Somewhere else in the forum someone said that the motor is just part of the transmission. The power is in the batteries. It seems like there is lots of battery there.

The only negitive I can see is not knowing the age of the battery. If you buy, see if you can get them age matched. Remember 3 good batteries will still only perform as well as the one poor battery.

Look for some more users and see what they say. 
In the end, something like this goes on guts. In this case it will be your gut feeling after some of the battery experts chime in

My yellow Cub Cadet tractor has 48 volts 4 each 10 year old 42 amp hour AGM batteries from a UPS that are not deep cycle and I can run it for about 45 minutes with a heavy foot before I need a charge. The cub weighs 1200 to 1250 pounds with me on it and you can see in the YouTube videos the performance is spirited. I think with what you are building (with 4 of these batteries) you might see as much as 1500 pounds, I would call that reasonable. Performance with the smaller motor controller package won't be peppy but it will keep going and going and going

Your controller appears to be on the light duty side for a tractor, where you might need to pull a lot, of amps (350 is a bit of a weak number for 48 volts) for a long time. I think the controller will will go into thermal limit and fall down here. But it will get you started with something to make the tractor move though, until you find/build just what you need. Until then use a Big heat sink and lots of cooling air.

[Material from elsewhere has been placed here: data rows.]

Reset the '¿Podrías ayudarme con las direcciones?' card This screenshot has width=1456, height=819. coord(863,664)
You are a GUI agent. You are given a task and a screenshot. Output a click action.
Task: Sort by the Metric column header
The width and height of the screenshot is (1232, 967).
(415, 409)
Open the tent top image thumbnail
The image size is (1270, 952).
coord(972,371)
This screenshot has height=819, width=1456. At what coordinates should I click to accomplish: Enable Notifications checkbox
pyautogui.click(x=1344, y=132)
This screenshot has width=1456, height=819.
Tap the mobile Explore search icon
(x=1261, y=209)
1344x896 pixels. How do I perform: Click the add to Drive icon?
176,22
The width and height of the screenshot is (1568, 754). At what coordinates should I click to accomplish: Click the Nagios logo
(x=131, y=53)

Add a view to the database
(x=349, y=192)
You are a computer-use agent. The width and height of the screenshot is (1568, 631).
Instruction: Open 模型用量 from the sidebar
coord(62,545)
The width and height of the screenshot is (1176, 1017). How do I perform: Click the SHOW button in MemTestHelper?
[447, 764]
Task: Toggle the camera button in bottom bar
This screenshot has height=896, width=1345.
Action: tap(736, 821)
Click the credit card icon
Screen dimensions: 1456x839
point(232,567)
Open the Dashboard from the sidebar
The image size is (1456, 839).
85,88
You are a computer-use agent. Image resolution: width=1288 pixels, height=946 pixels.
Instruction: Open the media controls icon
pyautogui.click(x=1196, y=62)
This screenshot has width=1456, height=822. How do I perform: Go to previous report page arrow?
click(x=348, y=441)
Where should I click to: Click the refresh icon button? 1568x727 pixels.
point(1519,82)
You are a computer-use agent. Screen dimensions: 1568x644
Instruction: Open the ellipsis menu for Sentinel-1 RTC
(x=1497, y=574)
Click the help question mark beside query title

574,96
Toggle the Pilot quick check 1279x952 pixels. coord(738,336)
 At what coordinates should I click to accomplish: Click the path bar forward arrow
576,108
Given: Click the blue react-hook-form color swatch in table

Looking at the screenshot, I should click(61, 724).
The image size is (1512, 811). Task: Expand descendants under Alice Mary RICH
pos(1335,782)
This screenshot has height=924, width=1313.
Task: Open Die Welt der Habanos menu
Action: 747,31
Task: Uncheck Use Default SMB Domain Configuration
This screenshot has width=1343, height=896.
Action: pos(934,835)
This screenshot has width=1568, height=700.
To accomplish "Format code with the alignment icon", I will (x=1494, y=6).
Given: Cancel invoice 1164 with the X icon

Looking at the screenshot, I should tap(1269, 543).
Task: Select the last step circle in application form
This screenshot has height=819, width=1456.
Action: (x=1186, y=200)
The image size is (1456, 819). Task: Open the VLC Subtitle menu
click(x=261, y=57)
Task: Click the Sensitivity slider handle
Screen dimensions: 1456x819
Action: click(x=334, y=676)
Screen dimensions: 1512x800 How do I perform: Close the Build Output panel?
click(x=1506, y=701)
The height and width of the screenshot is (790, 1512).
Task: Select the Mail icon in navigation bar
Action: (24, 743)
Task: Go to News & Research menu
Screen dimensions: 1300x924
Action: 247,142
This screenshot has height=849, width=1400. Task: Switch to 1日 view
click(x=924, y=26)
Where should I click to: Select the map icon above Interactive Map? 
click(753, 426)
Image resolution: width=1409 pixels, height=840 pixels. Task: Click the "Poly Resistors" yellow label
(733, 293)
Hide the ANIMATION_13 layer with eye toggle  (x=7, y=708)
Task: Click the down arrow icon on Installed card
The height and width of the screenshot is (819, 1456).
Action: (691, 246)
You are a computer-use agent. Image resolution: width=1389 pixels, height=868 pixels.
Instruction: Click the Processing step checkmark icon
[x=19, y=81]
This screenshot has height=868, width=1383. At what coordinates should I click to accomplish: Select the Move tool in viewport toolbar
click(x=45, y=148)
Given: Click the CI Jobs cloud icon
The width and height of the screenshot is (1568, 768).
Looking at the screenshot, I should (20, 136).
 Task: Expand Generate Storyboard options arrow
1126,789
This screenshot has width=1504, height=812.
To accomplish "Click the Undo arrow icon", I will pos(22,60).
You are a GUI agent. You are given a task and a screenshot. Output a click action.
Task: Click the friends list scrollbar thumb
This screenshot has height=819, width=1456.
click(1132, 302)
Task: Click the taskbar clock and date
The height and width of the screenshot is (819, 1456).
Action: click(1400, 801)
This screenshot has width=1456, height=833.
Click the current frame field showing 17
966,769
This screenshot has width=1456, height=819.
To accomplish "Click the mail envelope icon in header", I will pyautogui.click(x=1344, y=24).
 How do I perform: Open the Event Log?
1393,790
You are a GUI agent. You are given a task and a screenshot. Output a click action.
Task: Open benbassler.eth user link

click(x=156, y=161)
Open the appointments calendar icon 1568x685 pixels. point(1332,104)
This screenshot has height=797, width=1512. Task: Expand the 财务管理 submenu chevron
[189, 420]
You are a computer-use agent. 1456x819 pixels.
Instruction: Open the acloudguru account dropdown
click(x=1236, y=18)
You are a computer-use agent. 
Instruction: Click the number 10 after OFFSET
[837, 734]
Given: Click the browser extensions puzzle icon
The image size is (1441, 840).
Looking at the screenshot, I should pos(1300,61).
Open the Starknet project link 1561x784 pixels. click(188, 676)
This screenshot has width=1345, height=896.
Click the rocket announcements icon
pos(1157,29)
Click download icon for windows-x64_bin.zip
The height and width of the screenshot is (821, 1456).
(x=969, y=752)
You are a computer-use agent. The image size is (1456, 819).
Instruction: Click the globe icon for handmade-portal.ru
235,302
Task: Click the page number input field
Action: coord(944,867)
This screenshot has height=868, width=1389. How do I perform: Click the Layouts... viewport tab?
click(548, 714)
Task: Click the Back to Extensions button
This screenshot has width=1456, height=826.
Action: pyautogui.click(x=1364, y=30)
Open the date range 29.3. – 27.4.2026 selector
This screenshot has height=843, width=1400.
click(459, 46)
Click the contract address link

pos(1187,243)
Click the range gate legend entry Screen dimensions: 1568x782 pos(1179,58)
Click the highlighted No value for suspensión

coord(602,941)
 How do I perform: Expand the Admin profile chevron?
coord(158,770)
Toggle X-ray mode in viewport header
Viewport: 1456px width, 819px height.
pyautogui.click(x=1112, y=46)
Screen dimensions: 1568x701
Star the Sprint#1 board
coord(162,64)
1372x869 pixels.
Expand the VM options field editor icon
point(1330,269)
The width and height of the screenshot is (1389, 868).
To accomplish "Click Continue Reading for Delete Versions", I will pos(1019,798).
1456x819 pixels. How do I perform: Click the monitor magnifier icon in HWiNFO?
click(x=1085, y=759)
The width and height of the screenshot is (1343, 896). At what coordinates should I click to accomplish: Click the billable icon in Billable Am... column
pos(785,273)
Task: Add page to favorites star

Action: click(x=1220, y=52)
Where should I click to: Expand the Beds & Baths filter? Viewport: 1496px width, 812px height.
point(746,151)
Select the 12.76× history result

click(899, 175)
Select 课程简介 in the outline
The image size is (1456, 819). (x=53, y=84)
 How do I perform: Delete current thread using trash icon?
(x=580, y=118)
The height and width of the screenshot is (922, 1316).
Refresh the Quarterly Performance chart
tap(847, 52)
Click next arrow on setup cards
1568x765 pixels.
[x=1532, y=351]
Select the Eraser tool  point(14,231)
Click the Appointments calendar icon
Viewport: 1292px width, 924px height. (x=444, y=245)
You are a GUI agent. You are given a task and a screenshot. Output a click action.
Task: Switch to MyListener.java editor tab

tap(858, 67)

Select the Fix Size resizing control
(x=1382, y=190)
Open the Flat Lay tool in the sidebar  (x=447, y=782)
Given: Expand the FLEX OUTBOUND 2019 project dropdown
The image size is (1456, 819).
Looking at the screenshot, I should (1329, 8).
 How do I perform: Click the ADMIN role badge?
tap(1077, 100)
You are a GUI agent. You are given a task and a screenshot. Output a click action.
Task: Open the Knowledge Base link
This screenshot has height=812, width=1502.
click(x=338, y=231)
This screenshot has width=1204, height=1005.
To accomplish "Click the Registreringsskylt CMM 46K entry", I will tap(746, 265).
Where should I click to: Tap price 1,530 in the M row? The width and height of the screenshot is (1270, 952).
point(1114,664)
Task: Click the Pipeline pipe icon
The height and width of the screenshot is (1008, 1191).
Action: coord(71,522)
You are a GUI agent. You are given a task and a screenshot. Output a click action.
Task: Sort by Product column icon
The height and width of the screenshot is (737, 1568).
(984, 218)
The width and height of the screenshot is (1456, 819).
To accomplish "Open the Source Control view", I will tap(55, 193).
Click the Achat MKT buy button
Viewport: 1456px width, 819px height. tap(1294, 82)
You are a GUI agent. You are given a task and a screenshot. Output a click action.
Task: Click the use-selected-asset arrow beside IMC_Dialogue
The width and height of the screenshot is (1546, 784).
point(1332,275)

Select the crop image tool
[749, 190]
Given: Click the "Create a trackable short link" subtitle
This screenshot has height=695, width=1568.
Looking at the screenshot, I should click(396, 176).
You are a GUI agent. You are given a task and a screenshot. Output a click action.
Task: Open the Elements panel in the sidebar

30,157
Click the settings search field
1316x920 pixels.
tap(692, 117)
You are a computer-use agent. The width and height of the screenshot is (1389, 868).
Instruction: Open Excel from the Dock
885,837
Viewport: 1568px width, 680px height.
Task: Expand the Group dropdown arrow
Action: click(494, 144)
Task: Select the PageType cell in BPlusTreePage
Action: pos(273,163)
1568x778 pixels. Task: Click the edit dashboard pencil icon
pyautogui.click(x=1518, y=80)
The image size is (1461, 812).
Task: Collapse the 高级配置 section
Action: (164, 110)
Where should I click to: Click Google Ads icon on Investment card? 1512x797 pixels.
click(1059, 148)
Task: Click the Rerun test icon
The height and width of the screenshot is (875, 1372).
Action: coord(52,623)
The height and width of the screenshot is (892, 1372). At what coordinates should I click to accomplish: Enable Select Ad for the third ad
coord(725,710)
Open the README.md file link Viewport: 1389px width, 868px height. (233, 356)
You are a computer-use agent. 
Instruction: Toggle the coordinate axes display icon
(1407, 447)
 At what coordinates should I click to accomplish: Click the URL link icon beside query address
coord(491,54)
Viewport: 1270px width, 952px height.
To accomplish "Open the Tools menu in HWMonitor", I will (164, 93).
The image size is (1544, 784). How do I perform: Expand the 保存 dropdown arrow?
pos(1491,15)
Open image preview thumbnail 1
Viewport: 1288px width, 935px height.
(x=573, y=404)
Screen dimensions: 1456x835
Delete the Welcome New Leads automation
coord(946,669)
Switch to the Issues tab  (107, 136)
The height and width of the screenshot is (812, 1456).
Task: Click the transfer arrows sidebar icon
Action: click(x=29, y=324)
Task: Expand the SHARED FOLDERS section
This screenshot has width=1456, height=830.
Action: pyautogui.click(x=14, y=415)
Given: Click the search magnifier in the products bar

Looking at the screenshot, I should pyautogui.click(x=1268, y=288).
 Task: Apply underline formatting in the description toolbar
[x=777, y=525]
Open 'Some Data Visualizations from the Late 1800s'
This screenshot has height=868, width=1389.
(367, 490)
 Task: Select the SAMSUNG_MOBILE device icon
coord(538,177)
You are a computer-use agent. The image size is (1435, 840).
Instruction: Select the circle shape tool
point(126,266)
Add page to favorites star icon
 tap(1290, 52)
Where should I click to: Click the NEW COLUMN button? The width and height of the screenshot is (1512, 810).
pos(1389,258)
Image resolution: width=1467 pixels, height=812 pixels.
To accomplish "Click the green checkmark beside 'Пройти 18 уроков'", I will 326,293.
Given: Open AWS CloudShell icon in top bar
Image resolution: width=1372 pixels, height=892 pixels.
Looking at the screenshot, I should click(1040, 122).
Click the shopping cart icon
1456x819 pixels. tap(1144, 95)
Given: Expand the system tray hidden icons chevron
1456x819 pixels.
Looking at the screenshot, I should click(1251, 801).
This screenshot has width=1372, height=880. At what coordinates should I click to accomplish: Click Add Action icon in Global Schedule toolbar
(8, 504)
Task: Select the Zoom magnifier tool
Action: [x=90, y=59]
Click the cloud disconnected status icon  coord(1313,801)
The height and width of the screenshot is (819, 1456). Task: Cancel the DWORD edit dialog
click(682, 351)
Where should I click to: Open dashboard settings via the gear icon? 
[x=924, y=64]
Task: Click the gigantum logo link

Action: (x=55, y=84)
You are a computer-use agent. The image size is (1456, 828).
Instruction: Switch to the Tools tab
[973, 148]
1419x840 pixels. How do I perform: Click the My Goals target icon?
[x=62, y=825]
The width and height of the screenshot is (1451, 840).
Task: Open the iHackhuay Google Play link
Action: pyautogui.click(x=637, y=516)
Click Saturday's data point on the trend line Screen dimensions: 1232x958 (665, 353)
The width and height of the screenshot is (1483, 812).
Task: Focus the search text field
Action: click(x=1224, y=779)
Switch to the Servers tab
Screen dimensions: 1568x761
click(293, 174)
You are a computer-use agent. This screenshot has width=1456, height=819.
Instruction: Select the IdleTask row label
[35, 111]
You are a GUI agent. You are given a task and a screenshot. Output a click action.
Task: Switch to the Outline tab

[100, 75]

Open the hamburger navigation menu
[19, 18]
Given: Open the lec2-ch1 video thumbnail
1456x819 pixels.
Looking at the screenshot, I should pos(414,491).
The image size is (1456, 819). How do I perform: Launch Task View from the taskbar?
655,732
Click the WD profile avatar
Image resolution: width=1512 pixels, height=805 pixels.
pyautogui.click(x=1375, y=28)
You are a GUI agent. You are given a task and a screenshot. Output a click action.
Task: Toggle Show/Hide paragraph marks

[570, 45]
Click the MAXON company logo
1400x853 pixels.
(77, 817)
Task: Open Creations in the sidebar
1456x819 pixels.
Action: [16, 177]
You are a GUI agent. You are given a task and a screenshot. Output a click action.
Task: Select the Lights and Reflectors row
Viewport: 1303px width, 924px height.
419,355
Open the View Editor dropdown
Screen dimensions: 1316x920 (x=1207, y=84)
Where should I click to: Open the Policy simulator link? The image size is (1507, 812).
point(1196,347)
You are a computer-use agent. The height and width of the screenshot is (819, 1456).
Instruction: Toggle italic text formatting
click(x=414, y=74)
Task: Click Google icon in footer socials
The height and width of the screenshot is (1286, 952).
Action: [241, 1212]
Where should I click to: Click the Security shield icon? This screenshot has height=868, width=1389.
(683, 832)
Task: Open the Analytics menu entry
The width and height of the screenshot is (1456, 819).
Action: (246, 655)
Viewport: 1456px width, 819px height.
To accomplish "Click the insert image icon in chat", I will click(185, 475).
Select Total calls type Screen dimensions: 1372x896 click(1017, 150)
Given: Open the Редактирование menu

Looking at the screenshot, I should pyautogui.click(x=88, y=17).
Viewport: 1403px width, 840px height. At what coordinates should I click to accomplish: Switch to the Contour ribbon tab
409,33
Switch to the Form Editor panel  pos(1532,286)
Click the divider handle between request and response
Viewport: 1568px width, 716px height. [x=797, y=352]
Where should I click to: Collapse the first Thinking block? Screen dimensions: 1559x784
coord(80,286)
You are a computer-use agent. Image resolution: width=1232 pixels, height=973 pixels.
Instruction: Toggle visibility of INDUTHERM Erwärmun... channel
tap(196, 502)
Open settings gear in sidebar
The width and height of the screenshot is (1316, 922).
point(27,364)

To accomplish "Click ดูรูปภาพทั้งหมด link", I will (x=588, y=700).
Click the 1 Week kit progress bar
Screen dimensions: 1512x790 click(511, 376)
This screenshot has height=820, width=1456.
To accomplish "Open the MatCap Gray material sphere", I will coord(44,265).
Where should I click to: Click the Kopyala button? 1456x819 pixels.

Last thought If you buy remember you only have 7 days warrenty on thes batteries. If you buy wait until you are in a position to test them.

As usuall here I am ramblin on. I have got to get myself more concise.


----------



## pm_dawn (Sep 14, 2009)

What does the '8 hour rate to 1.75VPC' on the label mean?

Well it means the amount of Ah you can draw in 8 hours before each cell in the battery is down to 1,75V which would mean total 10,5v for the 12v battery.

So it would be about a constant load of 12,5A for 8 hours (12,5A X 8 hours = 100 Ah) before the battery goes below 10,5V.


Regards
/Per


----------



## Woodsmith (Jun 5, 2008)

I was figuring on the batteries being cheaper then new but better then other used batteries.

The weight I don't mind as I was figuring on it as ballast. Also they could be used to get the MR2 running for testing.
It would be good to be able to have so much capacity for tools so that would be another benefit.

Testing would be awkward, I suppose I could rig enough up to test the tractor but as they are a 400 mile round trip away I was planning on picking up this weekend as I would be near the seller anyway. I could delay until the next opportunity.

If I buy them I will remember to check the dates with the seller to make sure I get a late and matching set.

Thanks for the explanation of the label, PM.


----------



## JRP3 (Mar 7, 2008)

The 48 volts on the controller is nominal rating, it should handle a fully charged pack. As has been mentioned with all the weight you have you might be pulling higher amps, depending on how you're geared and how you use it. Forced cooling and a heatsink might be necessary. I can say that my 400 amp Alltrax stays pretty cool but my motor can get warm when heavily loaded. I'm almost at stall speed at the top of my hill with a full trailer.


----------



## Woodsmith (Jun 5, 2008)

I am sort of hoping to pull some reasonably high amps to give me something to measure against. I will need to fuse it but at 350A I can only find fuses at 300A or 400A.

Still deciding on the best place to put the controller so that it is between the pack and the motor and can have a clean air supply for fan cooling if needed and still be weather proof.

I will need to be able to sort out suitable volt and amp meters and a tachometer to see what the set up is doing.

I won't get the Marathon batteries this weekend due to cashflow and I want to talk with the seller to find out about battery dates and stuff and be in a better position to test immediately to see if they are good.
I am going to borrow a set of Optima batteries from Simon Rafferty for the time being so I can set up.


----------